UNICEF deployed staff and resources to meet needs, building a narrative with governments of its comparative advantages while engaging programmatically on the ground. It also successfully deployed its powerful communications and advocacy capacities to highlight suffering. The opportunistic/expedient approach to partnerships supported localisation, but shortcomings included unsystematic due diligence; fast turnover in surge deployments; limited overview by the Regional Office of programme development; and sustainability. Overall, UNICEF’s response largely met the commitments that the CCCs demand, despite contextual complexities.
The response has also highlighted some key dilemmas and institutional fault lines. Operationally, the response generated some valuable lessons, many linked to human resourcing and institutional capacities. Strategically, it has highlighted the conceptual disjunct between the medium-term view needed for a response as ‘delivered through systems, and systems strengthening’ and the shortterm institutional tools available to address it. The wider question arising from this evaluation is, therefore: is there room, and a requirement for, a new model of emergency response for such contexts?
Recommendations
Corporate
- Extend links to political and security intelligence systems.

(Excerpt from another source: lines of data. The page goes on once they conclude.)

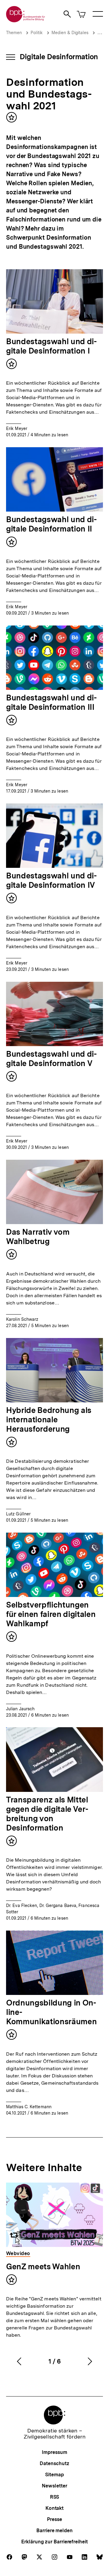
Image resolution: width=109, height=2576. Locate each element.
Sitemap (54, 2474)
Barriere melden (54, 2530)
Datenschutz (54, 2463)
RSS (54, 2497)
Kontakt (54, 2508)
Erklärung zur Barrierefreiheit (54, 2542)
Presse (54, 2519)
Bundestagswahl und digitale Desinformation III (51, 702)
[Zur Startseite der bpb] (25, 20)
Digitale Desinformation (59, 56)
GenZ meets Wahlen (43, 2266)
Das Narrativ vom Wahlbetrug (38, 1236)
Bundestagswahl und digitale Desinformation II (51, 524)
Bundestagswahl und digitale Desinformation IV (51, 880)
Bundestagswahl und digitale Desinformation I (51, 346)
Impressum (54, 2452)
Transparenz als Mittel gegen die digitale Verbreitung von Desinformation (47, 1813)
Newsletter (54, 2486)
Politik (37, 32)
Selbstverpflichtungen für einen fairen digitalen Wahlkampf (50, 1614)
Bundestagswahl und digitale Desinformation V (51, 1058)
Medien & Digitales (69, 32)
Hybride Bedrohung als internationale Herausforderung (48, 1419)
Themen (14, 32)
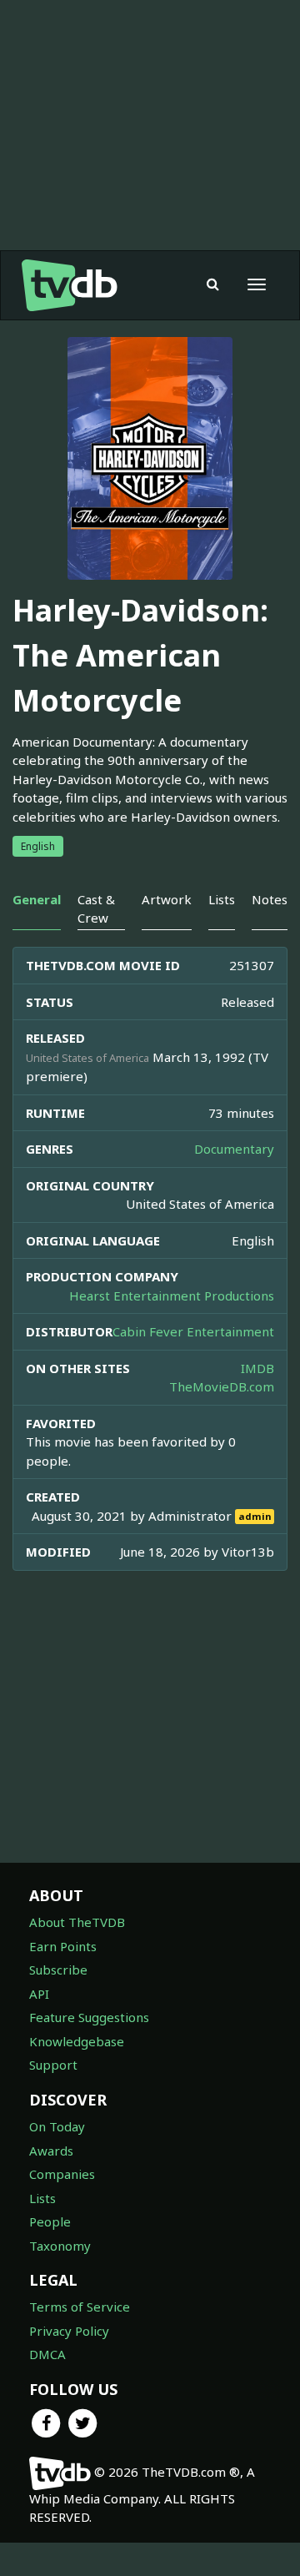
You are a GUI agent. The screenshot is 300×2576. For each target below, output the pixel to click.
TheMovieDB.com (221, 1386)
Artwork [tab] (167, 899)
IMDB (257, 1368)
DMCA (47, 2354)
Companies (62, 2174)
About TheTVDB (77, 1922)
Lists (42, 2198)
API (39, 1993)
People (50, 2221)
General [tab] (36, 899)
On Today (57, 2126)
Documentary (234, 1148)
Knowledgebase (76, 2041)
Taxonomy (60, 2245)
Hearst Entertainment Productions (171, 1295)
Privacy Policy (69, 2330)
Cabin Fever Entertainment (193, 1331)
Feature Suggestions (89, 2017)
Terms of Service (79, 2306)
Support (53, 2064)
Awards (51, 2150)
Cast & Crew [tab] (96, 908)
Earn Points (63, 1946)
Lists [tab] (221, 899)
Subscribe (58, 1969)
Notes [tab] (270, 899)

- Review UNICEF’s emergency response model for middle- and high-income settings/protracted crises.
- (in line with findings from the Humanitarian Review and COVID-19 evaluation) Build emergency capacity across UNICEF, including for national staff in contexts with low emergency propensity.
- Reconfirm and communicate the role of National Committees in emergency response.
Regional
- At regional level, interpret the CCCs for this context.
- Generate a clear corporate statement and position on gender in the response.
- (in line with the Humanitarian Review) Centralise lesson learning in the response, building on the coordination meetings now being held.
- Build emergency preparedness, geared to an ethos of systems-strengthening into new CPDs as they are developed and approved.
- Define the UNICEF legacy post-crisis response.